───── SELECTION

Bivariate Distributions

Join mass function of a pair of discrete random variables X and Y, f(x,y) = P(X=x and Y=y) = P(X=x, Y=y)

In the continuous case, a function f(x,y) is a PDF of the random variables (X,Y) if

$f(x,y) \geq 0$ for all (x,y)
$\int_{-\infty}^{\infty}\int_{-\infty}^{\infty}f(x,y)dxdy = 1$
For any set $A \subset \mathbb{R}^2$, $P((X,Y) \in A) = \int\int_A f(x,y)dxdy$

In the discrete or continuous case we define the join CDF as
$F_{X,Y}(x,y) = P(X \leq x, Y \leq y)$

Marginal Distributions

If (X,Y) have a joint distribution with mass function $f_{X,Y}$, then the marginal mass function for X is defined by
$f_X(x) = P(X=x) = \sum_y P(X=x,Y=y) = \sum_y f(x,y)$

Similarly the marginal mass function for Y is defined by
$f_Y(y) = P(Y=y) = \sum_x P(X=x,Y=y) = \sum_x f(x,y)$

And for continuous random variables, the marginal densities are
$f_X(x) = \int f(x,y)dy$
$f_Y(y) = \int f(x,y)dx$

Independent Random Variables

Two random variables X and Y are independent if, for every A and B,
$P(X \in A,Y \in B) = P(X \in A)P(Y \in B)$

and we write $X \coprod Y$

Let X and Y have join PDF $f_{X,Y}$. then $X \coprod Y$ iff $f_{X,Y}(x,y) = f_X(x)f_Y(y)$ for all values of x and y.

──────────
───── ENTRIES SUPPLIED

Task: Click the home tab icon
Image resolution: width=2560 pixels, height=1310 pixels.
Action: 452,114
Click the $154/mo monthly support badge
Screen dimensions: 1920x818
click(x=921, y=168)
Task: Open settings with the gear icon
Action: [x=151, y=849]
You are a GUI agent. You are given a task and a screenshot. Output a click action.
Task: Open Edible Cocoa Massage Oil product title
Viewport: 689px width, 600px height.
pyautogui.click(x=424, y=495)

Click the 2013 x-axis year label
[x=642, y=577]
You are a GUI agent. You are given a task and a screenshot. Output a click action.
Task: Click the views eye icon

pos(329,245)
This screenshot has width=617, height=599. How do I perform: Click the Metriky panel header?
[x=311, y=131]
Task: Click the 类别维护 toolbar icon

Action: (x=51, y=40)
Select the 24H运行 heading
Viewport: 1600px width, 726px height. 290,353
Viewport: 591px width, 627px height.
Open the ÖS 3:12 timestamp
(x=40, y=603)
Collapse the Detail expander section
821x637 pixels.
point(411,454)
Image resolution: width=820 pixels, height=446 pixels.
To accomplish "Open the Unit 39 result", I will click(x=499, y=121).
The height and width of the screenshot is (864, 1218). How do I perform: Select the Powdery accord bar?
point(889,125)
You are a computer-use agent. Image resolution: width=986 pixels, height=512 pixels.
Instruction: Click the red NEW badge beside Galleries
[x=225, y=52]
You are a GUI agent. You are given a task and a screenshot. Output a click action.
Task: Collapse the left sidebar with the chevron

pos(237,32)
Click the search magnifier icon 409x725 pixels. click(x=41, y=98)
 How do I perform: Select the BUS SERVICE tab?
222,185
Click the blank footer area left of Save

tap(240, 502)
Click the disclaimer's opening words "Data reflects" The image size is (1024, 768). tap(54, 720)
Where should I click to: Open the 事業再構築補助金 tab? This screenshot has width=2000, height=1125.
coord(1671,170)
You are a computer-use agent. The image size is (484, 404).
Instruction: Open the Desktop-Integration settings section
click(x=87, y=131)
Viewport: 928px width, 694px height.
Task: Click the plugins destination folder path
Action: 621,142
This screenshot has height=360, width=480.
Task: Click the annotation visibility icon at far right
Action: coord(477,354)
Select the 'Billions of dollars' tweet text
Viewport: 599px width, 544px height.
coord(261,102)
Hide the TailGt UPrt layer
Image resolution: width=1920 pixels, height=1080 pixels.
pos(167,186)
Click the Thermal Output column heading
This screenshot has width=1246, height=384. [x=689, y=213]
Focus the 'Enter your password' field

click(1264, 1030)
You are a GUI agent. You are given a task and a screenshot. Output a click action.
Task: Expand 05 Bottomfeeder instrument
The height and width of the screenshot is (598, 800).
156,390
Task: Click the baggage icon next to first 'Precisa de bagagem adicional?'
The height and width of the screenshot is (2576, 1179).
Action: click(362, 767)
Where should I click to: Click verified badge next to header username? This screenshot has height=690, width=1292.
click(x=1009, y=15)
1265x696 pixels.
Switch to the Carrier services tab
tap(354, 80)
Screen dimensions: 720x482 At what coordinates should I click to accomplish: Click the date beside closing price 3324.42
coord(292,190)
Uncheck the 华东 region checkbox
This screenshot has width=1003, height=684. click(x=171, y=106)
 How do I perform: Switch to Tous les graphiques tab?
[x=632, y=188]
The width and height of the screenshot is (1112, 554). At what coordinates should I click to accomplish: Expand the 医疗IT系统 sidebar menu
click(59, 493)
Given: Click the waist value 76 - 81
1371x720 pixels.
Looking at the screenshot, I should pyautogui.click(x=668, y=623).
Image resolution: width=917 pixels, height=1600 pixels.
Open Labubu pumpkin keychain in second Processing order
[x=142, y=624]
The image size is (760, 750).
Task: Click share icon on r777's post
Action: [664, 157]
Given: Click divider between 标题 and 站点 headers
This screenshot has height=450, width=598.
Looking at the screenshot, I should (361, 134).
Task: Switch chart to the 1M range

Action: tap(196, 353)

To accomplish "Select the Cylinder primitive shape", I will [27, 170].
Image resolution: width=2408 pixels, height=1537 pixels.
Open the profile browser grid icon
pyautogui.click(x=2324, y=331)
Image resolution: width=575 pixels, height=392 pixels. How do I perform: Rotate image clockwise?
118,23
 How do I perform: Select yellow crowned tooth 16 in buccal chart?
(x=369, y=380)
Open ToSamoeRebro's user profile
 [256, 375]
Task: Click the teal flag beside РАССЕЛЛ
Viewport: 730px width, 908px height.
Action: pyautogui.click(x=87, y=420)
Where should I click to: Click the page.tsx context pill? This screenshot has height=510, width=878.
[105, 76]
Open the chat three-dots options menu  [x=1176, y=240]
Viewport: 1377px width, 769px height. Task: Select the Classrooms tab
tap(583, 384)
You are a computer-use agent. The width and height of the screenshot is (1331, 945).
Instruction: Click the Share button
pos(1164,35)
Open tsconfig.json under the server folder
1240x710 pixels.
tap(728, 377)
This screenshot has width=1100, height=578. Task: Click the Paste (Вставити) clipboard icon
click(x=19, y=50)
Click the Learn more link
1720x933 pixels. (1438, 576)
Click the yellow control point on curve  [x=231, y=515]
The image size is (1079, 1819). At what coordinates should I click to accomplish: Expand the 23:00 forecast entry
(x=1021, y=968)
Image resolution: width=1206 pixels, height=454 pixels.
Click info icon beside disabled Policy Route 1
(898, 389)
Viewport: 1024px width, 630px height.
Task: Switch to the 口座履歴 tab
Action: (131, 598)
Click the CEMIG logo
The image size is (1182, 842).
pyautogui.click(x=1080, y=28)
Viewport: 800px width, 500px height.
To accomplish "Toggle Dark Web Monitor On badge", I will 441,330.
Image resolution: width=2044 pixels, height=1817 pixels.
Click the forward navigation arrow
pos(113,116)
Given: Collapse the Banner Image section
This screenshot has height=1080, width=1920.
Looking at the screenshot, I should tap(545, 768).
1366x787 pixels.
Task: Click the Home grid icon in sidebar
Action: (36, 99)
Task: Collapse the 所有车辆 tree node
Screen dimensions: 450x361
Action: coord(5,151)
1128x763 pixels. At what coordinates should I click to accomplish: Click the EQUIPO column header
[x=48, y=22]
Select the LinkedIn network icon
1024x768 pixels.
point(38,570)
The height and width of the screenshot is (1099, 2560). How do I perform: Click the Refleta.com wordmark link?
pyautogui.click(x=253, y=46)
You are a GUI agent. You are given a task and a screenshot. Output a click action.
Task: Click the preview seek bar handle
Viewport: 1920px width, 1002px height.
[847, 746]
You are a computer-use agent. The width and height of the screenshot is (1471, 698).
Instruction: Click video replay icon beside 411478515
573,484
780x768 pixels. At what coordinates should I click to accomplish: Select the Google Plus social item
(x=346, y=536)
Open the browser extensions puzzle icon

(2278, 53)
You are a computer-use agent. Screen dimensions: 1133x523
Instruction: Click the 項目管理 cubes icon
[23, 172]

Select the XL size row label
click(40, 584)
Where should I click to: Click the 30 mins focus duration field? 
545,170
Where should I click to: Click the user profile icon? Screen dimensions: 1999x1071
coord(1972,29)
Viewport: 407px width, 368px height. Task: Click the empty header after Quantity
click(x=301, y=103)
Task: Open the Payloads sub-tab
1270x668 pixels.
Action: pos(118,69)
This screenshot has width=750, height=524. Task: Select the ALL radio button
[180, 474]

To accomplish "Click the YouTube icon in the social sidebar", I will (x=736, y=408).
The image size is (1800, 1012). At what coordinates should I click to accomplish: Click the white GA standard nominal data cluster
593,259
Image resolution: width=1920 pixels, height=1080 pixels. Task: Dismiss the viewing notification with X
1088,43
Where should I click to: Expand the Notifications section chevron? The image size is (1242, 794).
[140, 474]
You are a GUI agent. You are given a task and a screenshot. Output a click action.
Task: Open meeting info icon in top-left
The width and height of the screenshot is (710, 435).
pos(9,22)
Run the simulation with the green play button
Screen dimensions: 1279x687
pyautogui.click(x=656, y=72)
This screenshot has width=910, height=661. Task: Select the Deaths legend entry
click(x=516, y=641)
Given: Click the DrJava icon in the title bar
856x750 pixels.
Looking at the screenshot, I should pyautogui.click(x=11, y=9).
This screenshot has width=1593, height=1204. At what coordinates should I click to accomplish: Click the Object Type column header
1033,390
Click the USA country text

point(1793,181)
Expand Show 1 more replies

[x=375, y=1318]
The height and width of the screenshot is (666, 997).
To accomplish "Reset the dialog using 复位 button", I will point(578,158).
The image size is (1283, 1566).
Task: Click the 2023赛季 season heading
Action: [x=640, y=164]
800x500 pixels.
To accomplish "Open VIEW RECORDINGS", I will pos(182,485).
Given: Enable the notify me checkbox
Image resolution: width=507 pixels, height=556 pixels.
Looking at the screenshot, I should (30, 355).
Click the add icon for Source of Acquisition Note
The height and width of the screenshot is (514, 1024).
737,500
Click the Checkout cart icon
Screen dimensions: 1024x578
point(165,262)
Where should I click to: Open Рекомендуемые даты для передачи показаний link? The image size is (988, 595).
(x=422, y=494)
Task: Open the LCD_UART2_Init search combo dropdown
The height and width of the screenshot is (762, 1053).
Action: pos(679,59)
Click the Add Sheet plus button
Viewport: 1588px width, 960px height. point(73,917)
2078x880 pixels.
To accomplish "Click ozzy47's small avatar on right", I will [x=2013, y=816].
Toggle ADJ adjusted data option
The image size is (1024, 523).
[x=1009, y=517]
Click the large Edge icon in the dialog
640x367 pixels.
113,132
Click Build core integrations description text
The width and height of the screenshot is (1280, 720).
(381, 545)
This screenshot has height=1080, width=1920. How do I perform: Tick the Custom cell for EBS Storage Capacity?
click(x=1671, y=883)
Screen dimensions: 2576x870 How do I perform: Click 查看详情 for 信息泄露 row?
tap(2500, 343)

──────────

= WHAT NEEDS TO BE DONE =
Retype the stretch from "And for continuous" through "of x and y." in the notes on bivariate distributions above.

= EXPECTED OUTPUT =
And for continuous random variables, the marginal densities are
$f_X(x) = \int f(x,y)dy$
$f_Y(y) = \int f(x,y)dx$

Independent Random Variables

Two random variables X and Y are independent if, for every A and B,
$P(X \in A,Y \in B) = P(X \in A)P(Y \in B)$

and we write $X \coprod Y$

Let X and Y have join PDF $f_{X,Y}$. then $X \coprod Y$ iff $f_{X,Y}(x,y) = f_X(x)f_Y(y)$ for all values of x and y.